====== DATA SECTION ======

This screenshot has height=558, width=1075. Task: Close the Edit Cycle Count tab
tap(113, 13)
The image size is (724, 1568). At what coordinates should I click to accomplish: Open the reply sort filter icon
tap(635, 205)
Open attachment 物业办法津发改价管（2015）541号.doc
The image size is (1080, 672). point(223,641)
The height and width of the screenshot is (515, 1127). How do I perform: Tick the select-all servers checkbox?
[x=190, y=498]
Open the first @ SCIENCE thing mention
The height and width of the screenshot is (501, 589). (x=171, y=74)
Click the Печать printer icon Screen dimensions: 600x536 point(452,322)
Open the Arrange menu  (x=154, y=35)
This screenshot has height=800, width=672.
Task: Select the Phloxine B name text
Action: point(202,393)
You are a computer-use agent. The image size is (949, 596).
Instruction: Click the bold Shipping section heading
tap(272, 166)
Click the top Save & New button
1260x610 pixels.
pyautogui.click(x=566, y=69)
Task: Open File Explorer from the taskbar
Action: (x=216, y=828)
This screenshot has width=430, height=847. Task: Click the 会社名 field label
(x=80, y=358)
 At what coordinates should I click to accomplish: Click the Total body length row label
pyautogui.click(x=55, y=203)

======

ASSIGNMENT =>
Having read the entries, repeat them all exactly.

SOLUTION FOR THIS EXERCISE =>
This screenshot has height=558, width=1075. Task: Close the Edit Cycle Count tab
tap(113, 13)
The image size is (724, 1568). At what coordinates should I click to accomplish: Open the reply sort filter icon
tap(635, 205)
Open attachment 物业办法津发改价管（2015）541号.doc
The image size is (1080, 672). point(223,641)
The height and width of the screenshot is (515, 1127). How do I perform: Tick the select-all servers checkbox?
[x=190, y=498]
Open the first @ SCIENCE thing mention
The height and width of the screenshot is (501, 589). (x=171, y=74)
Click the Печать printer icon Screen dimensions: 600x536 point(452,322)
Open the Arrange menu  (x=154, y=35)
This screenshot has height=800, width=672.
Task: Select the Phloxine B name text
Action: point(202,393)
You are a computer-use agent. The image size is (949, 596).
Instruction: Click the bold Shipping section heading
tap(272, 166)
Click the top Save & New button
1260x610 pixels.
pyautogui.click(x=566, y=69)
Task: Open File Explorer from the taskbar
Action: (x=216, y=828)
This screenshot has width=430, height=847. Task: Click the 会社名 field label
(x=80, y=358)
 At what coordinates should I click to accomplish: Click the Total body length row label
pyautogui.click(x=55, y=203)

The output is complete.